Problem statement >> Two lines below mark the span: the one containing "Toggle layer visibility eye icon" and the one containing "Given: Select the bamboo scroll skill icon". Set down both, plus every line between, exactly as they stand, and nothing else.

Data records >>
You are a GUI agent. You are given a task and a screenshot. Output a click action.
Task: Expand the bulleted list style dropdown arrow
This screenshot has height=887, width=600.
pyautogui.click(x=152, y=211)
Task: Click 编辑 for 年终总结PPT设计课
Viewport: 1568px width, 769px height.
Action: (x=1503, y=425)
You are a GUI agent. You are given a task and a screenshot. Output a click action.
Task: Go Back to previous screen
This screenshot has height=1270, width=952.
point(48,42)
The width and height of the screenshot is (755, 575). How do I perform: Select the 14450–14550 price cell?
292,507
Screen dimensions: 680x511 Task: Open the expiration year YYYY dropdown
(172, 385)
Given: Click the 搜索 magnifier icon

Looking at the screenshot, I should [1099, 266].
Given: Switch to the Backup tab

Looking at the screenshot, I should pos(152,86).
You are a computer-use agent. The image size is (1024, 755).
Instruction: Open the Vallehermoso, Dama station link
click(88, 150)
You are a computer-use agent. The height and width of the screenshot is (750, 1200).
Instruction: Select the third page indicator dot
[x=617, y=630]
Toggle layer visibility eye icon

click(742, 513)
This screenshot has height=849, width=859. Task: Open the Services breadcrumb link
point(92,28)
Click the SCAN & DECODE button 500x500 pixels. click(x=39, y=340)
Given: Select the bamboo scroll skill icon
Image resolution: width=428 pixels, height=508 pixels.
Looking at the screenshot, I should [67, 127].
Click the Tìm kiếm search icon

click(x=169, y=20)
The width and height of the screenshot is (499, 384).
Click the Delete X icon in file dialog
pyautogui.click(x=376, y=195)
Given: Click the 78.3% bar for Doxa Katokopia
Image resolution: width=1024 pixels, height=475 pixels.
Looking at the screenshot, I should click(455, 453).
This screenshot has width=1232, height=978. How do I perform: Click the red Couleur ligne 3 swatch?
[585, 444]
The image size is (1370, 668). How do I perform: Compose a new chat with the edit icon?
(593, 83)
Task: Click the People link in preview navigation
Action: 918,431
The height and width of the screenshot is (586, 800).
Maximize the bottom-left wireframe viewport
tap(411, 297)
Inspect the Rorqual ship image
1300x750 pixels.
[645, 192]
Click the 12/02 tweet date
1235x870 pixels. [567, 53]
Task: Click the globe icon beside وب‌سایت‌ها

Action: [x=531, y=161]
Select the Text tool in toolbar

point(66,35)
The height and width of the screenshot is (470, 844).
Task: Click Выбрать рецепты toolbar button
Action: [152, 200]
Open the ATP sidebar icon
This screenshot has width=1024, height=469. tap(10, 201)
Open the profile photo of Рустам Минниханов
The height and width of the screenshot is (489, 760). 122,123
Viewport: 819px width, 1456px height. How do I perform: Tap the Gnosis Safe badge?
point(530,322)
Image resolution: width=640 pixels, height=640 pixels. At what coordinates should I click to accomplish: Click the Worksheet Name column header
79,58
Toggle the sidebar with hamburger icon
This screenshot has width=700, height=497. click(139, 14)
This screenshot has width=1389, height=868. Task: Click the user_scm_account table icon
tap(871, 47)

Answer box >>
Toggle layer visibility eye icon

click(742, 513)
This screenshot has height=849, width=859. Task: Open the Services breadcrumb link
point(92,28)
Click the SCAN & DECODE button 500x500 pixels. click(x=39, y=340)
Given: Select the bamboo scroll skill icon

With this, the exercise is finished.